Member of Ghana Parliament for Yilo Krobo constituency
- In office 7 January 2005 – 6 January 2013
- President: John Evans Atta Mills
- Preceded by: Daniel Tekpertey
- Succeeded by: Kofi Amoatey

Personal details
- Born: 10 January 1955 (age 71) Yilo Krobo, Eastern Region Gold Coast (now Ghana)
- Party: National Democratic Congress
- Children: 4
- Education: University of Ghana
- Occupation: Politician
- Profession: Executive director

= Raymond Tawiah Abraham =

Ghanaian politician

Raymond Tawiah Abraham (born 10 January 1955) is a Ghanaian politician accountant who was a member of the fifth and fourth parliaments of the fourth Republic of Ghana, representing the Yilo Krobo constituency in Eastern Region.
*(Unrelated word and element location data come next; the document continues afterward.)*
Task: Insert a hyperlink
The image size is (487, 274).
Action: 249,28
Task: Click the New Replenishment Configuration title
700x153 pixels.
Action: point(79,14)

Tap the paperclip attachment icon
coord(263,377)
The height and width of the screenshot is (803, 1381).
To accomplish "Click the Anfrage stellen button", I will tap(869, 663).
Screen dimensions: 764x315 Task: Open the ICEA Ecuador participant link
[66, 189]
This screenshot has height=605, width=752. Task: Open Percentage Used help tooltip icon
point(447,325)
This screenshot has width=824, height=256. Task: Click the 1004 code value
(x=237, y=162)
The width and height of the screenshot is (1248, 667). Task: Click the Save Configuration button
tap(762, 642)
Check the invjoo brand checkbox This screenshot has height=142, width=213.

== Early life and education ==
Abraham was born on 10 January 1955 in Yilo Krobo in the Eastern Region of Ghana. He comes from Somanya in the Eastern Region. He attended the University of Ghana and obtained a Diploma in Public administration. He obtained his MBA (Post Graduate School of Management, Paris, France) in 2006, acquired his BSc (Administration) UG in the year 2007 and had his EMGL (GIMPA) in the year 2008.

== Career ==
Abraham worked as the executive director of El Shaddai Medical Laboratory Limited. He is an accountant by profession and a former member of Parliament for the Yilo Krobo Constituency in the Eastern Region of Ghana.

== Politics ==
Abraham was elected into parliament on the ticket of the National Democratic Congress during the December 2004 Ghanaian General elections as a member of parliament of the fourth parliament of the Fourth Republic of Ghana for the Yilo Krobo Constituency in the Eastern Region of Ghana. He polled 20,685 votes out of the 36387 valid votes cast representing 56.80%. He contested again in the 2008 Ghanaian general elections and polled 18,345 votes out of the 34,896 valid votes cast representing 52.53% against his opponents, Christian Kofi Tettey of the New Patriotic Party who also obtained 13,658 votes count representing 39.11%, Francis Opai Tetteh of the Convention People's Party who polled a total vote count of 2,598 representing 7.44% and Terkpetey Fred Kwasi of the People's National Convention with a total vote count of 325 representing 0.93% making him retain his seat as a member of parliament for the Fifth Parliament of the Fourth Republic of Ghana for the Yilo Krobo Constituency in the Eastern Region of Ghana.

== Personal life ==
Abraham is a Christian and he a member of the Methodist church of Ghana. He is married with four children.